TRY IT
Your answer should be the full set of entries, given again without alteration.

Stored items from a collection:

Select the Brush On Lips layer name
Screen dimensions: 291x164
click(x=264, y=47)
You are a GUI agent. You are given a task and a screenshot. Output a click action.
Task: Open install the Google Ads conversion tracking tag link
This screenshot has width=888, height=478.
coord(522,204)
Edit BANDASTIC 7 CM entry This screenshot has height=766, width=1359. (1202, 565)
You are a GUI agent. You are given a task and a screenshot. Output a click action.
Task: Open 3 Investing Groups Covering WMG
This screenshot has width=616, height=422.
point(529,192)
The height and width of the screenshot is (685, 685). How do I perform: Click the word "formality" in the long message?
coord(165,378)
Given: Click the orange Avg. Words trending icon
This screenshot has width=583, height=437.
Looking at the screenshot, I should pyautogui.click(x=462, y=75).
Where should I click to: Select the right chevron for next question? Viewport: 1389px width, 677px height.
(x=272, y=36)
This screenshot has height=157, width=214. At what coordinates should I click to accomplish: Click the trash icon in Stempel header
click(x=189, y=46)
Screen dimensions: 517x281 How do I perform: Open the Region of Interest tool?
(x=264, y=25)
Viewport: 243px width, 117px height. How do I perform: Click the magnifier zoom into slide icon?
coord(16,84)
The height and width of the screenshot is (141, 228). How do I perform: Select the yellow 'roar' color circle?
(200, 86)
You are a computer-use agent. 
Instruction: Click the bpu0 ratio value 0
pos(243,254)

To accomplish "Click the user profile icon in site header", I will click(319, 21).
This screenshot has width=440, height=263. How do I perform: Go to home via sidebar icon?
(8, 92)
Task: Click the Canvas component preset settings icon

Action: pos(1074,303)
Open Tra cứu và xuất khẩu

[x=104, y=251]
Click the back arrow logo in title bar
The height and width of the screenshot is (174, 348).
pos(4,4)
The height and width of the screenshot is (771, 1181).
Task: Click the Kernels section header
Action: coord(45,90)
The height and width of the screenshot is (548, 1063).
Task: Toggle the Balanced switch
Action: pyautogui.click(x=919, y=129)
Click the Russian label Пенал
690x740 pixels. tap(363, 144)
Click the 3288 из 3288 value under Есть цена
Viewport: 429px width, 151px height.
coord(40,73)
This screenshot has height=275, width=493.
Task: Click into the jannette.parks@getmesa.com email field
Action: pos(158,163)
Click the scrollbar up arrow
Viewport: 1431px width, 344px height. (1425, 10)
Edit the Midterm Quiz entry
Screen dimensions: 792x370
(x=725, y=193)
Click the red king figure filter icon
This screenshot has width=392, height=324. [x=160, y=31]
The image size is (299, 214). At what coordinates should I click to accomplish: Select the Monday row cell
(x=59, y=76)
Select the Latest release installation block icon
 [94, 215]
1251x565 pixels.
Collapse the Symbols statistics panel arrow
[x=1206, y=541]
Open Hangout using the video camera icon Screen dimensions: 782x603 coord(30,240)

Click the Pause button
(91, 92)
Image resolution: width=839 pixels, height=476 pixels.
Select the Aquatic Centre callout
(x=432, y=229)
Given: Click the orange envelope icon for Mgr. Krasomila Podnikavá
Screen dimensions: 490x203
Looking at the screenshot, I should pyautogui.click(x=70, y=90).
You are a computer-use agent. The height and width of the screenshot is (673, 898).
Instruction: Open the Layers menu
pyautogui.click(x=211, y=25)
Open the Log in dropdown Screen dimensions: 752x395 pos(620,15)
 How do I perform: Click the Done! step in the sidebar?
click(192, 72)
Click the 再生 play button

RESPONSE TO THIS TASK
Select the Brush On Lips layer name
Screen dimensions: 291x164
click(x=264, y=47)
You are a GUI agent. You are given a task and a screenshot. Output a click action.
Task: Open install the Google Ads conversion tracking tag link
This screenshot has width=888, height=478.
coord(522,204)
Edit BANDASTIC 7 CM entry This screenshot has height=766, width=1359. (1202, 565)
You are a GUI agent. You are given a task and a screenshot. Output a click action.
Task: Open 3 Investing Groups Covering WMG
This screenshot has width=616, height=422.
point(529,192)
The height and width of the screenshot is (685, 685). How do I perform: Click the word "formality" in the long message?
coord(165,378)
Given: Click the orange Avg. Words trending icon
This screenshot has width=583, height=437.
Looking at the screenshot, I should pyautogui.click(x=462, y=75).
Where should I click to: Select the right chevron for next question? Viewport: 1389px width, 677px height.
(x=272, y=36)
This screenshot has height=157, width=214. At what coordinates should I click to accomplish: Click the trash icon in Stempel header
click(x=189, y=46)
Screen dimensions: 517x281 How do I perform: Open the Region of Interest tool?
(x=264, y=25)
Viewport: 243px width, 117px height. How do I perform: Click the magnifier zoom into slide icon?
coord(16,84)
The height and width of the screenshot is (141, 228). How do I perform: Select the yellow 'roar' color circle?
(200, 86)
You are a computer-use agent. 
Instruction: Click the bpu0 ratio value 0
pos(243,254)

To accomplish "Click the user profile icon in site header", I will click(319, 21).
This screenshot has width=440, height=263. How do I perform: Go to home via sidebar icon?
(8, 92)
Task: Click the Canvas component preset settings icon

Action: pos(1074,303)
Open Tra cứu và xuất khẩu

[x=104, y=251]
Click the back arrow logo in title bar
The height and width of the screenshot is (174, 348).
pos(4,4)
The height and width of the screenshot is (771, 1181).
Task: Click the Kernels section header
Action: coord(45,90)
The height and width of the screenshot is (548, 1063).
Task: Toggle the Balanced switch
Action: pyautogui.click(x=919, y=129)
Click the Russian label Пенал
690x740 pixels. tap(363, 144)
Click the 3288 из 3288 value under Есть цена
Viewport: 429px width, 151px height.
coord(40,73)
This screenshot has height=275, width=493.
Task: Click into the jannette.parks@getmesa.com email field
Action: pos(158,163)
Click the scrollbar up arrow
Viewport: 1431px width, 344px height. (1425, 10)
Edit the Midterm Quiz entry
Screen dimensions: 792x370
(x=725, y=193)
Click the red king figure filter icon
This screenshot has width=392, height=324. [x=160, y=31]
The image size is (299, 214). At what coordinates should I click to accomplish: Select the Monday row cell
(x=59, y=76)
Select the Latest release installation block icon
 [94, 215]
1251x565 pixels.
Collapse the Symbols statistics panel arrow
[x=1206, y=541]
Open Hangout using the video camera icon Screen dimensions: 782x603 coord(30,240)

Click the Pause button
(91, 92)
Image resolution: width=839 pixels, height=476 pixels.
Select the Aquatic Centre callout
(x=432, y=229)
Given: Click the orange envelope icon for Mgr. Krasomila Podnikavá
Screen dimensions: 490x203
Looking at the screenshot, I should pyautogui.click(x=70, y=90).
You are a computer-use agent. The height and width of the screenshot is (673, 898).
Instruction: Open the Layers menu
pyautogui.click(x=211, y=25)
Open the Log in dropdown Screen dimensions: 752x395 pos(620,15)
 How do I perform: Click the Done! step in the sidebar?
click(192, 72)
Click the 再生 play button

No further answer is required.